Wavelength-selective switch (WSS) vendor Capella Intelligent Subsystems CEO Larry Schwerin tells Lightwave that the $20 million his company raised in its latest funding round shows Capella is “in the right place at the right time” to expand its WSS business and shed the start-up label.
Existing investor Black Diamond Ventures led the oversubscribed round; Schwerin predicted in a conversation with Lightwave that the round will be the last his WSS company will require before it becomes self-sufficient. Capella’s other existing investors, including Levensohn Partners, Formative Ventures, Lucas Venture Group, Rustic Canyon Ventures, and Saints Capital, participated as well.
Capella also welcomed a new investor, SingTel Innov8, the corporate venture arm of the SingTel Group. Schwerin said SingTel, Singapore’s national carrier, sees the investment as a way of tracking enabling technologies that will help it expand its network capabilities. Beyond the cash infusion, Capella will benefit from the visibility SingTel will provide into fiber-optic network requirements, Schwerin said.
Christopher B. Lucas, founder and managing director of Black Diamond Ventures, told Lightwave that the markets generally proved welcoming for the round, as its oversubscribed status attests. He described the WSS and reconfigurable optical add/drop multiplexer (ROADM) space as the hottest in optics from an investment perspective.
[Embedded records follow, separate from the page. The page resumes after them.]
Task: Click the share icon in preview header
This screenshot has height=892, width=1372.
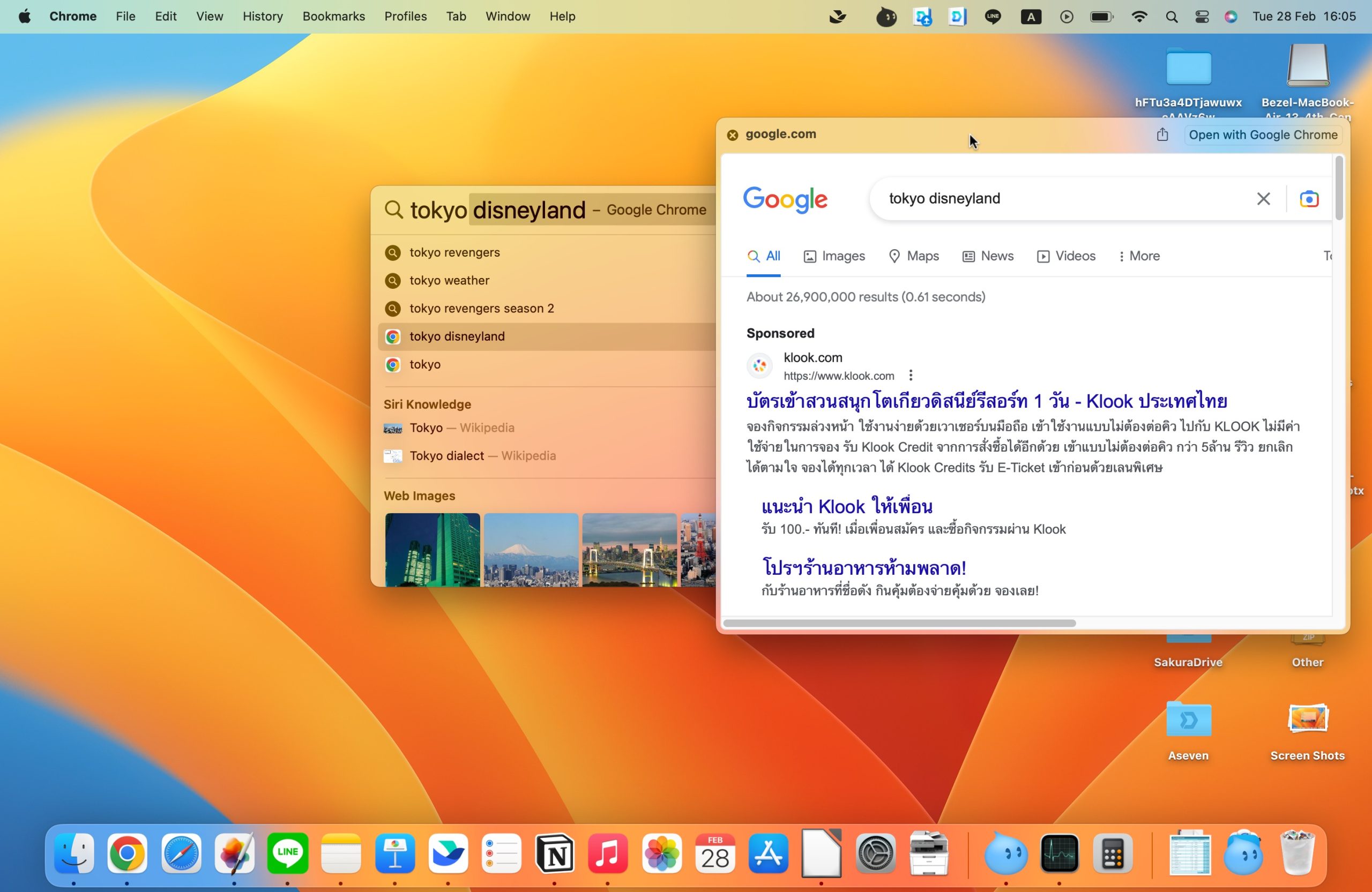Action: tap(1162, 135)
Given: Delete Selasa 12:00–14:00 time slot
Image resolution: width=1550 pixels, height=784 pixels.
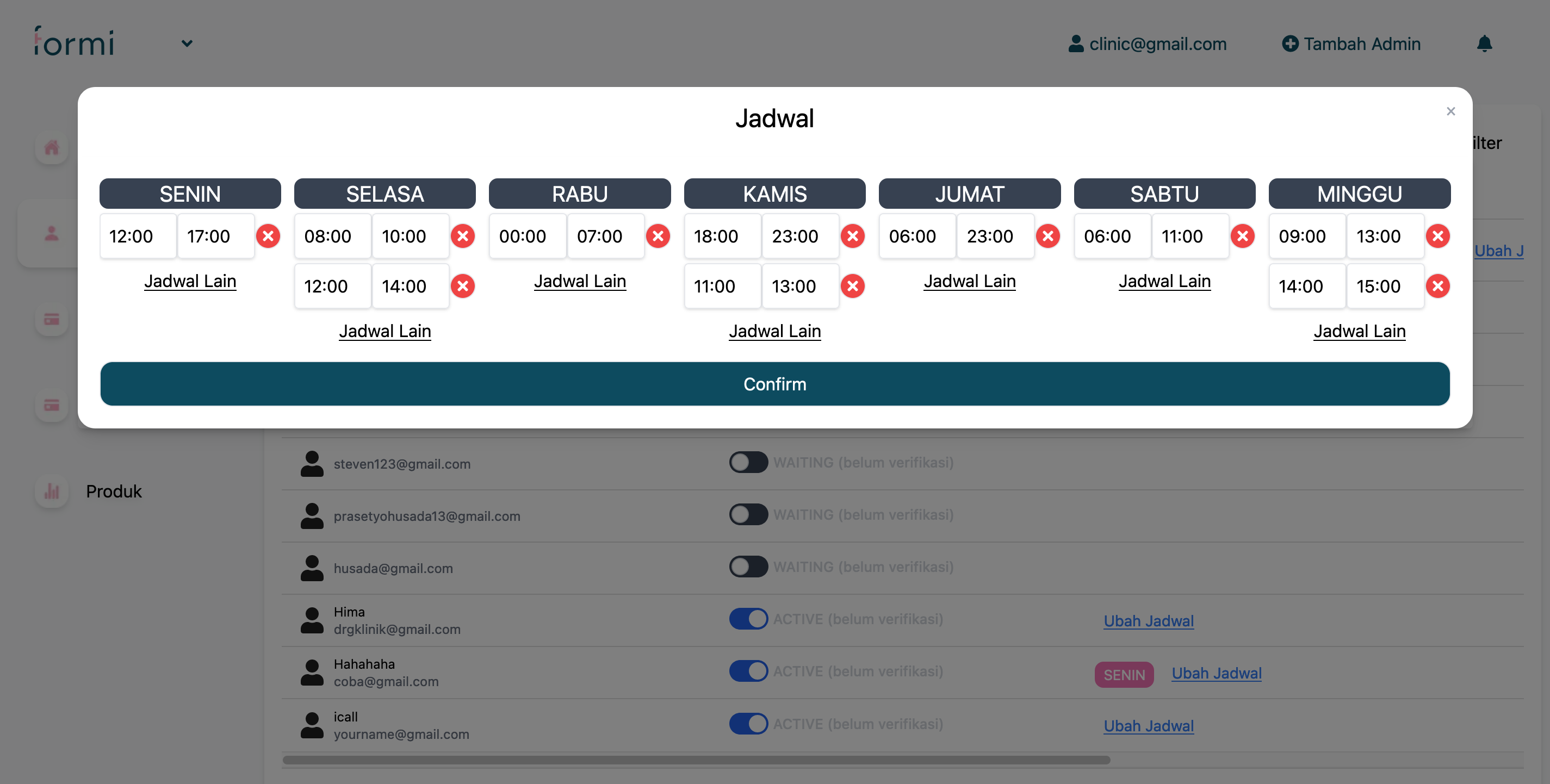Looking at the screenshot, I should pyautogui.click(x=463, y=286).
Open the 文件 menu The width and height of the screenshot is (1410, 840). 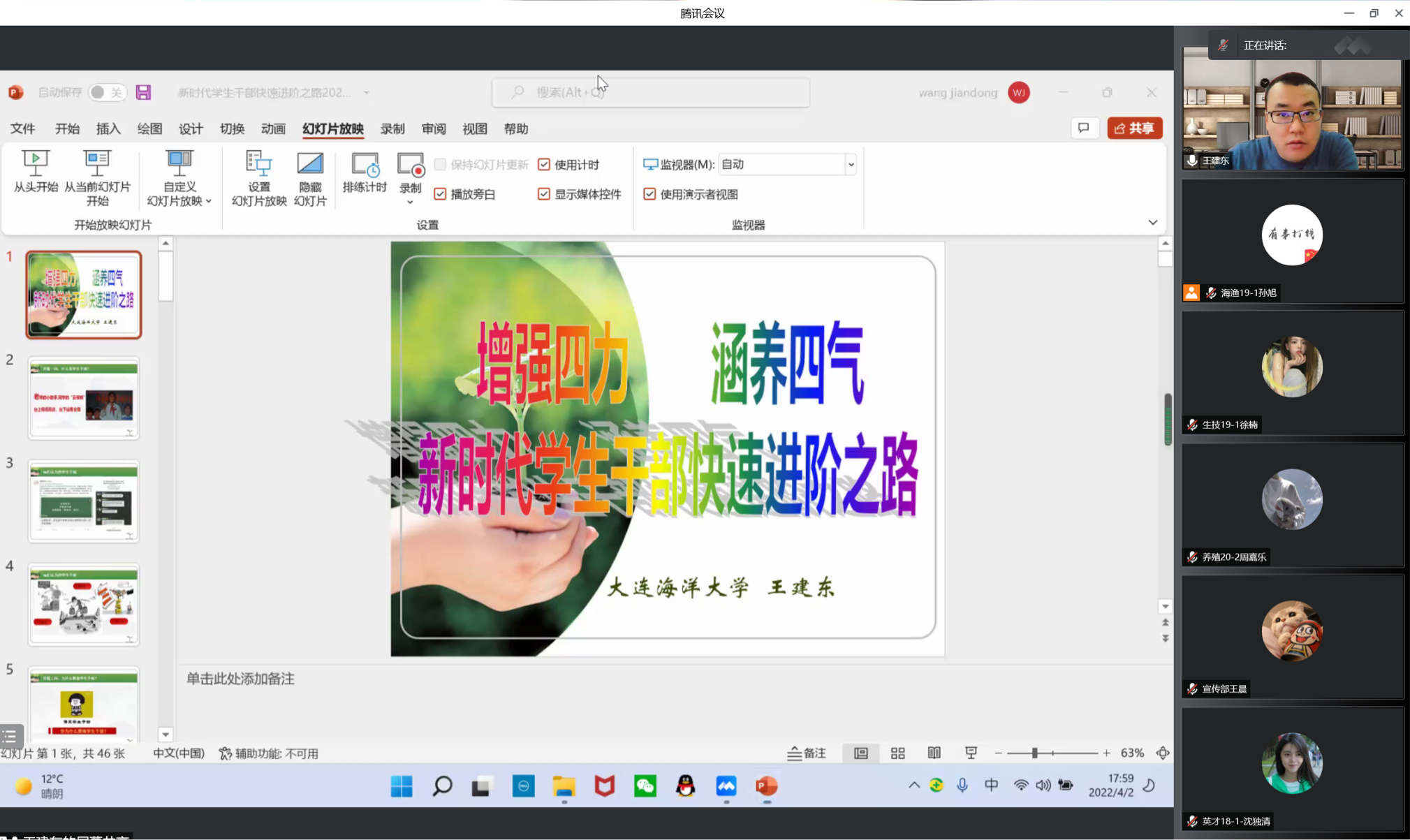[x=22, y=128]
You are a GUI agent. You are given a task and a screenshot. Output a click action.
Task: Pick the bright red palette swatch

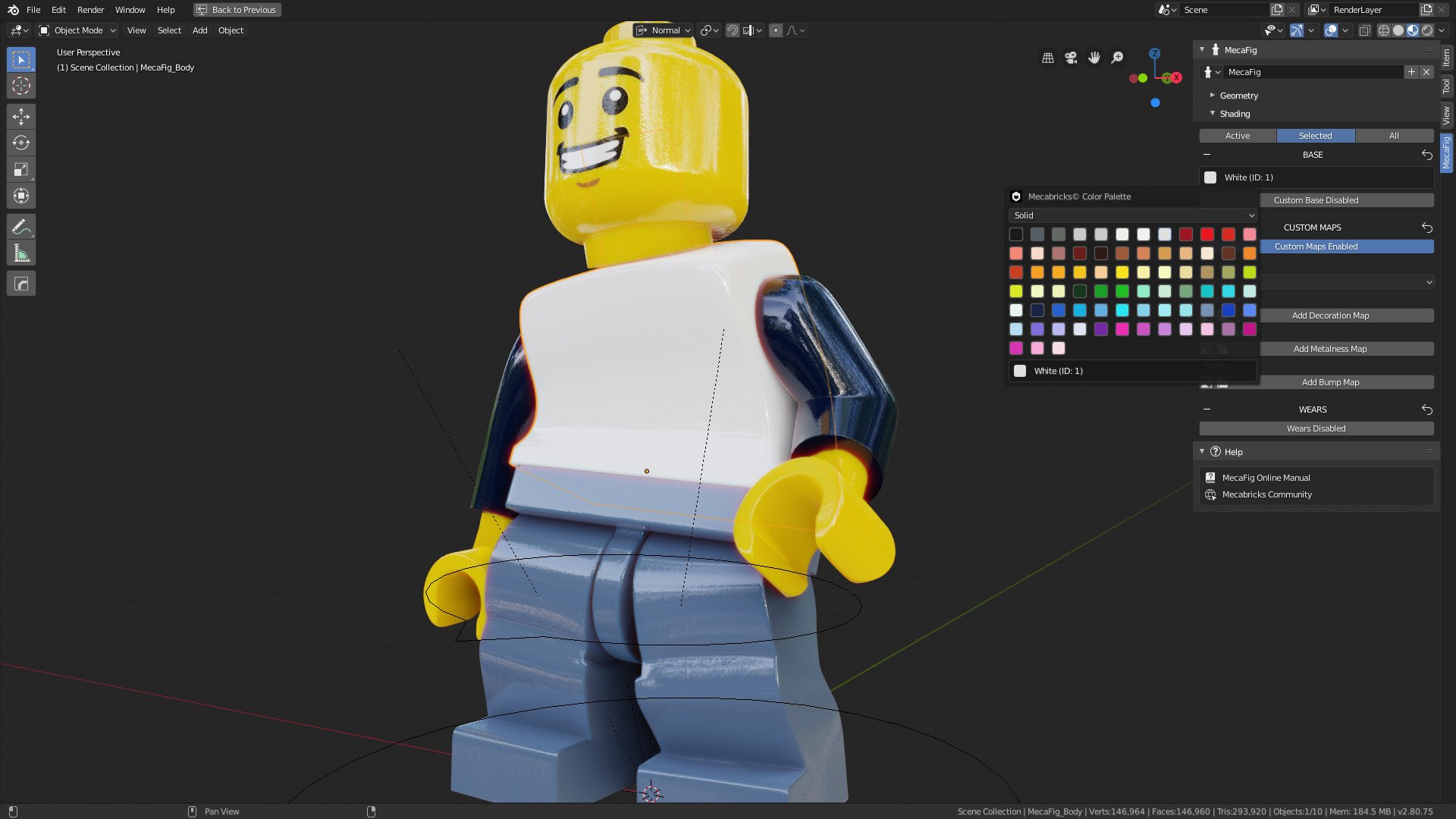coord(1207,234)
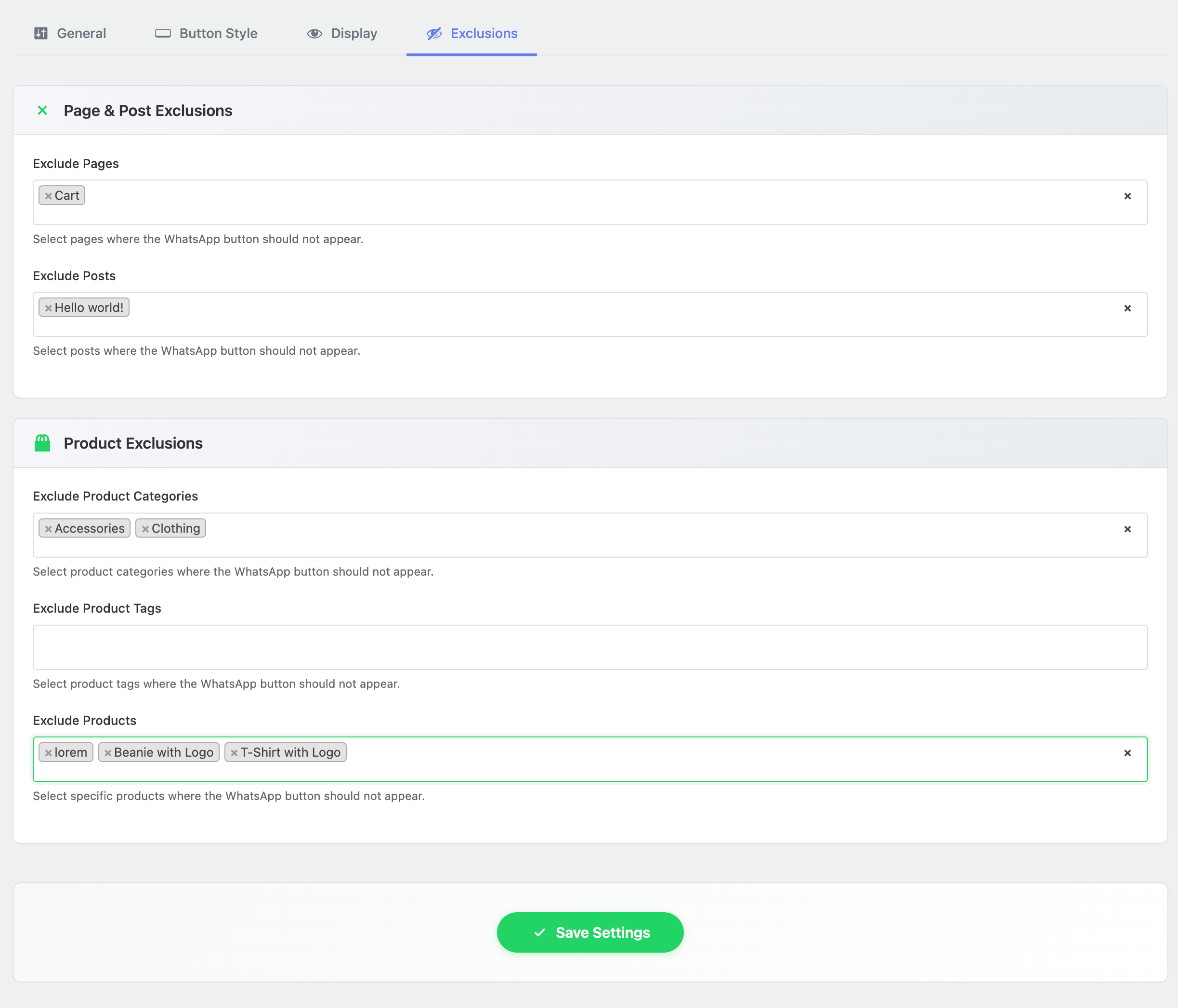Switch to the Button Style tab
Image resolution: width=1178 pixels, height=1008 pixels.
[x=207, y=34]
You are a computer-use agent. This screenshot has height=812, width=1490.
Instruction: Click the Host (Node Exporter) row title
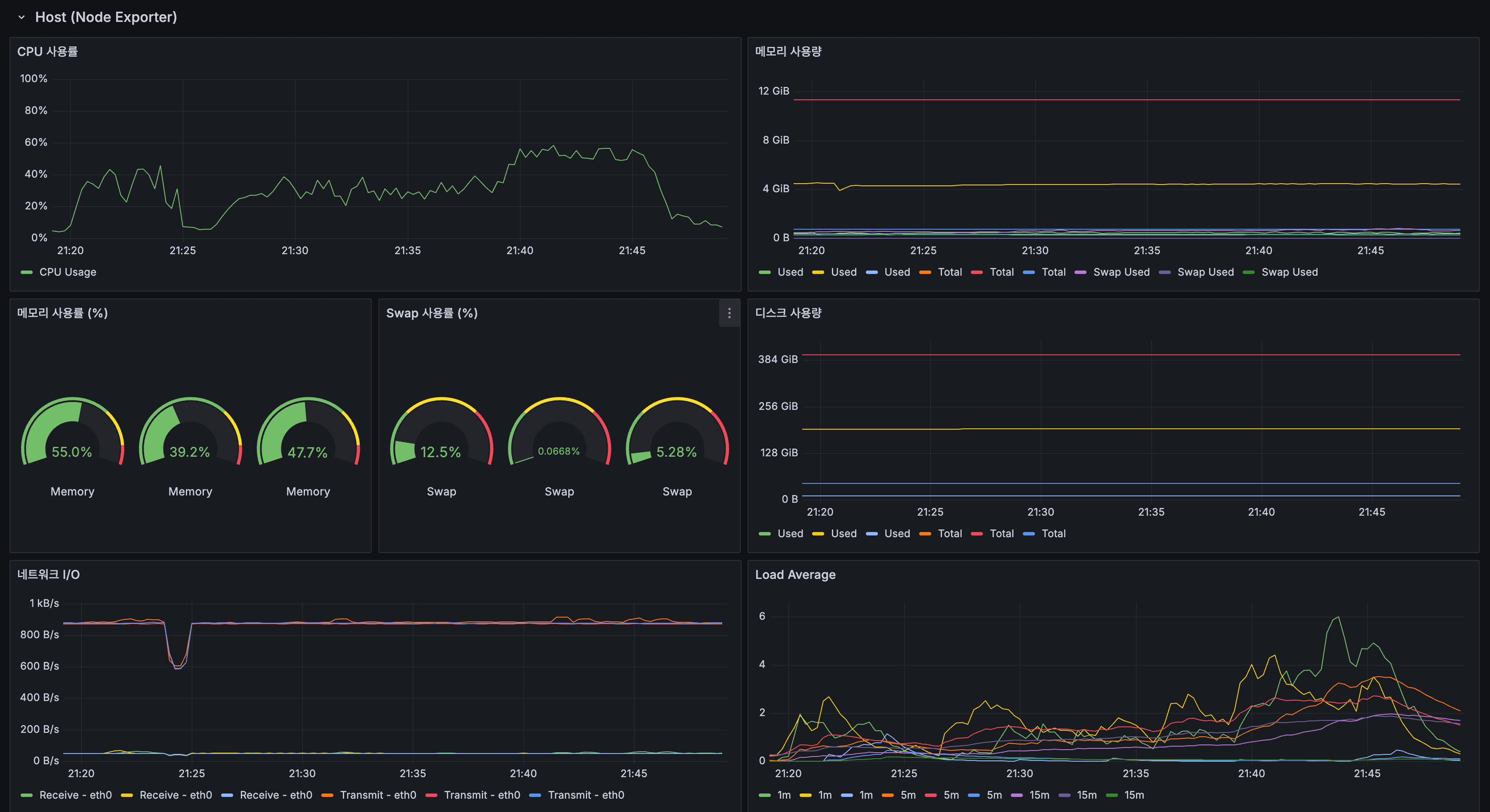tap(106, 17)
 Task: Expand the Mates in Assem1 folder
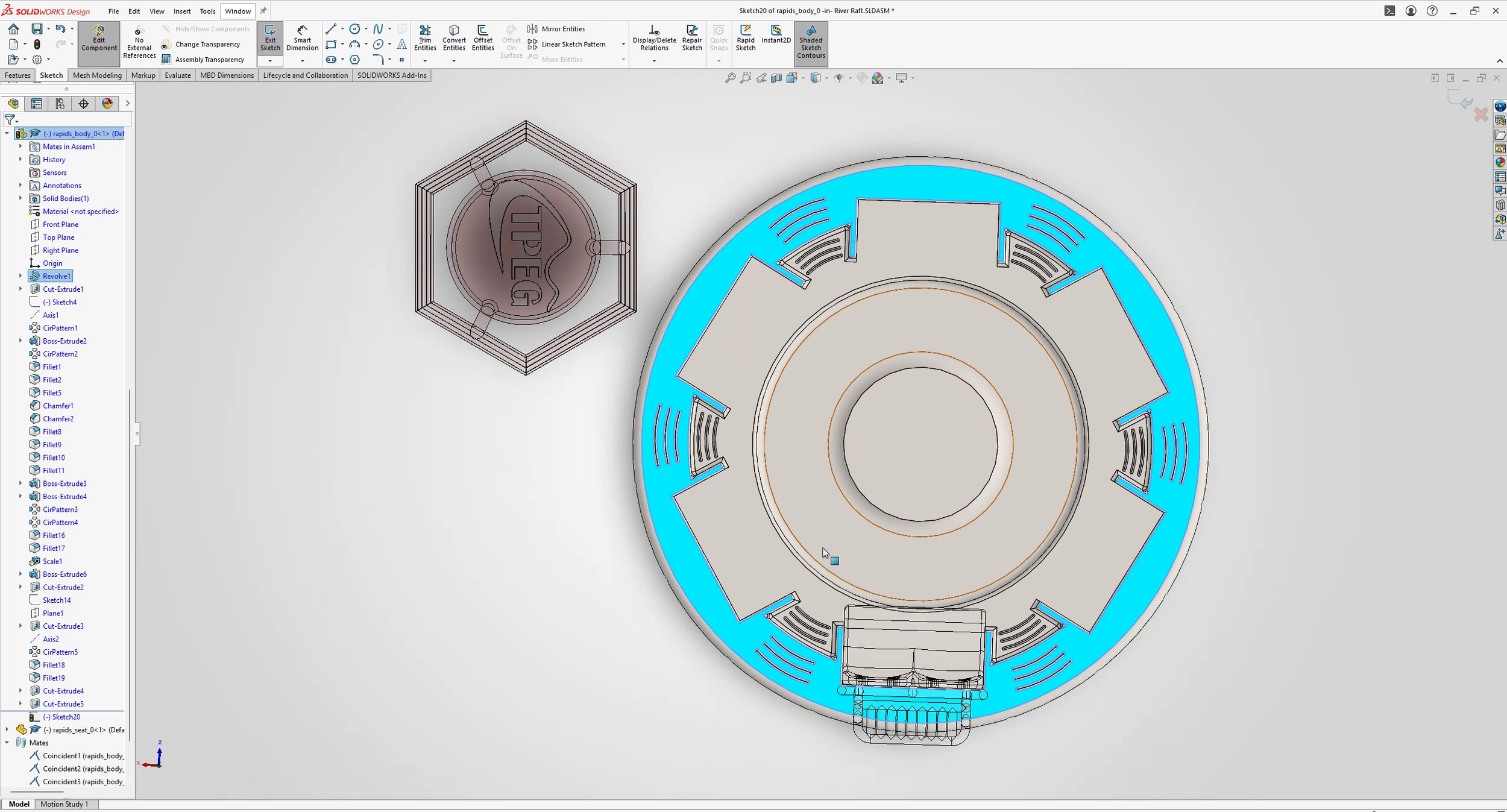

Schwerin said he plans to use the money to scale operationally to produce more WSSs (the company uses Fabrinet as its contract manufacturer) as well as develop new products. High-port-count offerings along the lines of 1x20 WSS modules represent a near-term goal, as do other means to support colorless, directionless, and contentionless ROADMs. However, Schwerin indicated that the company awaits a clearer set of requirements from its customers, particularly in terms of preferred implementation schemes, before it moves forward with a new generation of products for such applications.
Capella undoubtedly will continue to leverage its ability to provide wavelength tracking and performance monitoring in whatever products come next. While both Finisar and Oclaro have reported a short-term weakening in ROADM subsystem demand (see "How long will the optical communications correction last?"), Schwerin says Capella has avoided a similar downturn.